In some cases (e.g., if the step runs very quickly), you may wish for the logic currently decorated with @modal.build to continue modifying the Image filesystem. In that case, you can extract the method as a standalone function and pass it to Image.run_function:

def download_weights():
    ...

image = image.run_function(download_weights)

Deprecating the .lookup method on Modal objects

Introduced in: Pending

Most Modal objects can be instantiated through two distinct methods: .from_name and .lookup. The redundancy between these methods is a persistent source of confusion.

The .from_name method is lazy: it operates entirely locally and instantiates only a shell for the object. The local object won’t be associated with its identity on the Modal server until you interact with it.

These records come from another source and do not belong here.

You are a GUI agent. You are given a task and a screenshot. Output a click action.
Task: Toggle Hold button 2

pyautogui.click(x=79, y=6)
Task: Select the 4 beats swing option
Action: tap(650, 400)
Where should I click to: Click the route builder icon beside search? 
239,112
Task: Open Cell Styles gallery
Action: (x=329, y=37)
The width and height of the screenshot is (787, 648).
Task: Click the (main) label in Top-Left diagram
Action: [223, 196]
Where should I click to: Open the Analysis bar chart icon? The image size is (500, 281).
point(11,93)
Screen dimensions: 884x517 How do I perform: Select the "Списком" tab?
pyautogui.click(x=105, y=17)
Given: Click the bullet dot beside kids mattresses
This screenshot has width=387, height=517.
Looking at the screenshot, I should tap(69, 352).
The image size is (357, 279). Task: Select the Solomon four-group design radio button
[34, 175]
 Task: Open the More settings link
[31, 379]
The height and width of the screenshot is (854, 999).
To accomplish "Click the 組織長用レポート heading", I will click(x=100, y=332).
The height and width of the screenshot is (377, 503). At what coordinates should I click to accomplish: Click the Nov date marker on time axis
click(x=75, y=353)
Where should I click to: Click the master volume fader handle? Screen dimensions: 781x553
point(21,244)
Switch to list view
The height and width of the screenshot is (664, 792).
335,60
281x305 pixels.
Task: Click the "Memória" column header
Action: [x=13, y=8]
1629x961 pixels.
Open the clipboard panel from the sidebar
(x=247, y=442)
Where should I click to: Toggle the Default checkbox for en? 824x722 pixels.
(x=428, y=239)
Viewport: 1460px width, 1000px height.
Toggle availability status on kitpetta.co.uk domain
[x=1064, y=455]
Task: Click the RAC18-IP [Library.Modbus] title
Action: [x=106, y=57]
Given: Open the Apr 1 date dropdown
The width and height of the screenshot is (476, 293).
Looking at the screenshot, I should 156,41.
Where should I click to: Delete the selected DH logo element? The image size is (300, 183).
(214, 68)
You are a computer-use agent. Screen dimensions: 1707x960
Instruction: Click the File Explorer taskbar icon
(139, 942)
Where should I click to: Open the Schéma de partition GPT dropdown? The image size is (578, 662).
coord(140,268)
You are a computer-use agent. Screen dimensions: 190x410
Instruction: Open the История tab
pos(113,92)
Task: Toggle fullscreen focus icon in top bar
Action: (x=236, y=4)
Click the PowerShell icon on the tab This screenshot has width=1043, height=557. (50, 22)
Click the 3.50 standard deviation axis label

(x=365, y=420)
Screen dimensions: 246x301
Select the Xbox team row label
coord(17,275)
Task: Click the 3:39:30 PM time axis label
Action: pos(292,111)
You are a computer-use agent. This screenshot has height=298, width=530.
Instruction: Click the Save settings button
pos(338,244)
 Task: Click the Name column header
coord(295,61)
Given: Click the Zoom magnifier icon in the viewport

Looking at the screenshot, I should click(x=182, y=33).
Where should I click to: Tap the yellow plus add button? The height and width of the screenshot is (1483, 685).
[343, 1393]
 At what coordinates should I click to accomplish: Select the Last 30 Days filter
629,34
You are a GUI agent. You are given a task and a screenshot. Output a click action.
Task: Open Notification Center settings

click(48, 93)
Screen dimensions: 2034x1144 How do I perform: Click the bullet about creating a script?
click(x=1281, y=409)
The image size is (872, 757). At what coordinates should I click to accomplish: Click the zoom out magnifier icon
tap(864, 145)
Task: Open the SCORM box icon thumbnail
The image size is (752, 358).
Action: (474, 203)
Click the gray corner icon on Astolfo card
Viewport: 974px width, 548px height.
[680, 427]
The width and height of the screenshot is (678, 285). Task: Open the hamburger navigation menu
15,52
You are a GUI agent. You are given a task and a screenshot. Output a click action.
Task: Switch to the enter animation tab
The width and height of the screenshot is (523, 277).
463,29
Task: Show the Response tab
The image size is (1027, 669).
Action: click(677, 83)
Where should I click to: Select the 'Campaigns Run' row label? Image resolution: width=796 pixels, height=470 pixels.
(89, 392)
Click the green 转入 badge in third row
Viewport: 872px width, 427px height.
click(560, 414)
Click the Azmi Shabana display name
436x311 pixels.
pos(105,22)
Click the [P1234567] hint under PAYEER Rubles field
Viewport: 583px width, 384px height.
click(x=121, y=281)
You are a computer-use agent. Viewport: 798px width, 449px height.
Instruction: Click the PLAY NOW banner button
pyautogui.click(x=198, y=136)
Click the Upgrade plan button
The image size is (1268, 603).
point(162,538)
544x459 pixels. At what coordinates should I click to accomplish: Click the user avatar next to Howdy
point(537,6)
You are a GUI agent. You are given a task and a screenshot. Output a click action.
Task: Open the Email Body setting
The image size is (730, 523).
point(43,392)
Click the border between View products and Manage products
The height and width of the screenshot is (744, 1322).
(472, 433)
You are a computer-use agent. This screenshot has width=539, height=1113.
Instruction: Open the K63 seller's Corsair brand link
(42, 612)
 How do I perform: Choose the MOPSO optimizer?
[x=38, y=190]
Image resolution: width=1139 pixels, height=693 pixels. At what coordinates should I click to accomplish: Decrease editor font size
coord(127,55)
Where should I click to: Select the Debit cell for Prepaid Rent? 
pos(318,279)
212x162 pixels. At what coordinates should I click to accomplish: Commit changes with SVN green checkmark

In contrast, the .lookup method is eager; calling it triggers an RPC, and it returns a fully-hydrated object.

Because Modal objects can now be hydrated on-demand, when they are first used,there is rarely a need to eagerly hydrate. Therefore, we’re deprecating .lookup so that there’s only one obvious way to instantiate objects.

In most cases, the migration is a simple find-and-replace of .lookup.from_name.

One exception is when your code needs to access object metadata, such as its ID, or a web endpoint’s URL. In that case, you can explicitly force hydration of the object by calling its .hydrate() method.